◆ What is required
Repeat the records below word for word.

◆ Exercise data
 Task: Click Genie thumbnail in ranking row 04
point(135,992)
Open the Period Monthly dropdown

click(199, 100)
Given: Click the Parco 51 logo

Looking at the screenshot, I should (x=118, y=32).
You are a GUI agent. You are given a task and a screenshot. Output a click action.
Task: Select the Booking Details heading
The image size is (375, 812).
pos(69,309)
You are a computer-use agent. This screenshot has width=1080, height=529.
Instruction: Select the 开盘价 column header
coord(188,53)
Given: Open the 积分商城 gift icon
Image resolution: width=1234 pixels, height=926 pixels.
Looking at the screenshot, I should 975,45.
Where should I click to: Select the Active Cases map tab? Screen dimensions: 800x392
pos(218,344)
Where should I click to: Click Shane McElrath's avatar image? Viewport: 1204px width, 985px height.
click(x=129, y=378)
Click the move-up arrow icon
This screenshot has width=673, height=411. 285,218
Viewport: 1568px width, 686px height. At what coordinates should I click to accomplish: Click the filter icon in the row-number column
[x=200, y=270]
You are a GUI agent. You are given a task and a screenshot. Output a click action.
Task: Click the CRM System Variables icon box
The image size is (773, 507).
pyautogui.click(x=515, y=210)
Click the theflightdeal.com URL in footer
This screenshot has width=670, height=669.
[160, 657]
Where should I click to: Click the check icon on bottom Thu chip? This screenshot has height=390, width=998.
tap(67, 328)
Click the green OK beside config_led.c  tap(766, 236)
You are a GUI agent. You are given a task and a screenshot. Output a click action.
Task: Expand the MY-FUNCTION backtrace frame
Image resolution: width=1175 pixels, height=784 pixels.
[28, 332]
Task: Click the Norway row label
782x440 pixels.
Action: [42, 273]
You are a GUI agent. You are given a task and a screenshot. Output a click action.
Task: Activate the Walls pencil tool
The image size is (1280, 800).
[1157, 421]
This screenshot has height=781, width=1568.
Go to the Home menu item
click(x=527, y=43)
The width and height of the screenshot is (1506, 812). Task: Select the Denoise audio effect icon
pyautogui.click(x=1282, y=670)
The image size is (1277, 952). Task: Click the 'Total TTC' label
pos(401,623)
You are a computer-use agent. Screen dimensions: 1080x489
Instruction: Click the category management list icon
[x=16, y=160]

◆ Finished task
 Task: Click Genie thumbnail in ranking row 04
point(135,992)
Open the Period Monthly dropdown

click(199, 100)
Given: Click the Parco 51 logo

Looking at the screenshot, I should (x=118, y=32).
You are a GUI agent. You are given a task and a screenshot. Output a click action.
Task: Select the Booking Details heading
The image size is (375, 812).
pos(69,309)
You are a computer-use agent. This screenshot has width=1080, height=529.
Instruction: Select the 开盘价 column header
coord(188,53)
Given: Open the 积分商城 gift icon
Image resolution: width=1234 pixels, height=926 pixels.
Looking at the screenshot, I should 975,45.
Where should I click to: Select the Active Cases map tab? Screen dimensions: 800x392
pos(218,344)
Where should I click to: Click Shane McElrath's avatar image? Viewport: 1204px width, 985px height.
click(x=129, y=378)
Click the move-up arrow icon
This screenshot has width=673, height=411. 285,218
Viewport: 1568px width, 686px height. At what coordinates should I click to accomplish: Click the filter icon in the row-number column
[x=200, y=270]
You are a GUI agent. You are given a task and a screenshot. Output a click action.
Task: Click the CRM System Variables icon box
The image size is (773, 507).
pyautogui.click(x=515, y=210)
Click the theflightdeal.com URL in footer
This screenshot has width=670, height=669.
[160, 657]
Where should I click to: Click the check icon on bottom Thu chip? This screenshot has height=390, width=998.
tap(67, 328)
Click the green OK beside config_led.c  tap(766, 236)
You are a GUI agent. You are given a task and a screenshot. Output a click action.
Task: Expand the MY-FUNCTION backtrace frame
Image resolution: width=1175 pixels, height=784 pixels.
[28, 332]
Task: Click the Norway row label
782x440 pixels.
Action: [42, 273]
You are a GUI agent. You are given a task and a screenshot. Output a click action.
Task: Activate the Walls pencil tool
The image size is (1280, 800).
[1157, 421]
This screenshot has height=781, width=1568.
Go to the Home menu item
click(x=527, y=43)
The width and height of the screenshot is (1506, 812). Task: Select the Denoise audio effect icon
pyautogui.click(x=1282, y=670)
The image size is (1277, 952). Task: Click the 'Total TTC' label
pos(401,623)
You are a computer-use agent. Screen dimensions: 1080x489
Instruction: Click the category management list icon
[x=16, y=160]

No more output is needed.